I would swap out the Bluebank from swell seed, personally. Nothing against the cultivar but they list the seed analysis as 0.01% weed seed and you could get another great midnight from united seed that is cleaner. My two cents.


----------



## Ben4Birdies (12 mo ago)

Thank you all so much for the valuable feedback. I did decide to go with Option A. Bluebank, Mazama, and Bewitched - 10 pounds each.



Now that I've got the seed, I'm considering whether I can pull off a reno of a small area this spring. I know it wouldn't be ideal, but if I do a small enough area, I could handle pulling some weeds by hand. 🤔


----------



## BH Green (Apr 9, 2020)

Yeah!!! Congrats on getting your seed. Great selection.

If you are thinking of doing a small area with this spring, I might suggest starting with an area that gets some shade protection from trees in the summer if you have any. And you'd still get sun in those areas in spring before trees grow leaves.
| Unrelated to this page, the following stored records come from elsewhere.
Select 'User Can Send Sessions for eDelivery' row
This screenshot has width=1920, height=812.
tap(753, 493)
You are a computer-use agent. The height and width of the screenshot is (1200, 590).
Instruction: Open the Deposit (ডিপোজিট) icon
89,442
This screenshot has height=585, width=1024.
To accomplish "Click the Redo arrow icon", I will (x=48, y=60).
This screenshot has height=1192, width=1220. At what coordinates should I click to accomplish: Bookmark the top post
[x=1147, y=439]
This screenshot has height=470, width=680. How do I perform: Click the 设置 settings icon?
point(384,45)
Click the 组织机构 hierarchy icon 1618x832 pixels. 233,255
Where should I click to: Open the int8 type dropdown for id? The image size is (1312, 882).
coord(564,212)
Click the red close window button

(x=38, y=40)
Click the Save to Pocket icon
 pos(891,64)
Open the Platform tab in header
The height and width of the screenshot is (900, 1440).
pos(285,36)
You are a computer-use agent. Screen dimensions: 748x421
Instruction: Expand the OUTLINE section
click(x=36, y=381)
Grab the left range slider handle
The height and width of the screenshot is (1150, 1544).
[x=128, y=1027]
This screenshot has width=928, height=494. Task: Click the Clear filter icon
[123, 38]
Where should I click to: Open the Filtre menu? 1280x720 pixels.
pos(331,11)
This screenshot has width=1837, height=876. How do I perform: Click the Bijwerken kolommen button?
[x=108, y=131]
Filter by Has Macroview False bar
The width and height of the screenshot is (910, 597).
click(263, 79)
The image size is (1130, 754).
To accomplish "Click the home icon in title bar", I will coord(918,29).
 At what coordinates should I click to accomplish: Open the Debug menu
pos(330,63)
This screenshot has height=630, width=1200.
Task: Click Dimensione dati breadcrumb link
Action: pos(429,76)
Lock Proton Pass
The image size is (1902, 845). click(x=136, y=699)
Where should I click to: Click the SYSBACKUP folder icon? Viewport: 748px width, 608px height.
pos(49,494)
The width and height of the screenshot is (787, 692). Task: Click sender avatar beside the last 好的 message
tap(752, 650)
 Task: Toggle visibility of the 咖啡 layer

Honestly, I don't think most of my KBG made it through summer after my spring reno (KBG/TTTF), but I do notice a higher percentage of KBG plants in the shadier half of my yard now. It might be wise to wait until fall, and if this summer ends up being anything like the last two years here in SE South Dakota, baby KBG will have a tough time surviving. I guess the only thing you have to lose if it doesn't work out is expensive seed lol.


----------



## aug0211 (Sep 5, 2017)

Ben4Birdies said:


> Thank you all so much for the valuable feedback. I did decide to go with Option A. Bluebank, Mazama, and Bewitched - 10 pounds each.
> 
> 
> 
> Now that I've got the seed, I'm considering whether I can pull off a reno of a small area this spring. I know it wouldn't be ideal, but if I do a small enough area, I could handle pulling some weeds by hand. 🤔


Planning to go with the same mix!

Also, great to see the quality on Bluebank from Swell. gm560 had concern there (understandable!) and it looks like what you got is better than what was marketed. Fingers crossed the same happens for me!


----------



## Ben4Birdies (12 mo ago)

aug0211 said:


> Planning to go with the same mix!


Awesome! Let me know how yours ends up turning out 😃

If all goes according to plan, I could be getting my seed down potentially this week. I've got a bumpy slope that needs quite a bit of leveling.

I'm gonna talk to an agronomist about my soil test and see what I should be adding to help fix my soil. I've got too much magnesium, and not sure if I need to use elemental sulfur or gypsum or both to get things back into balance.


----------



## jcs43920 (Jun 3, 2019)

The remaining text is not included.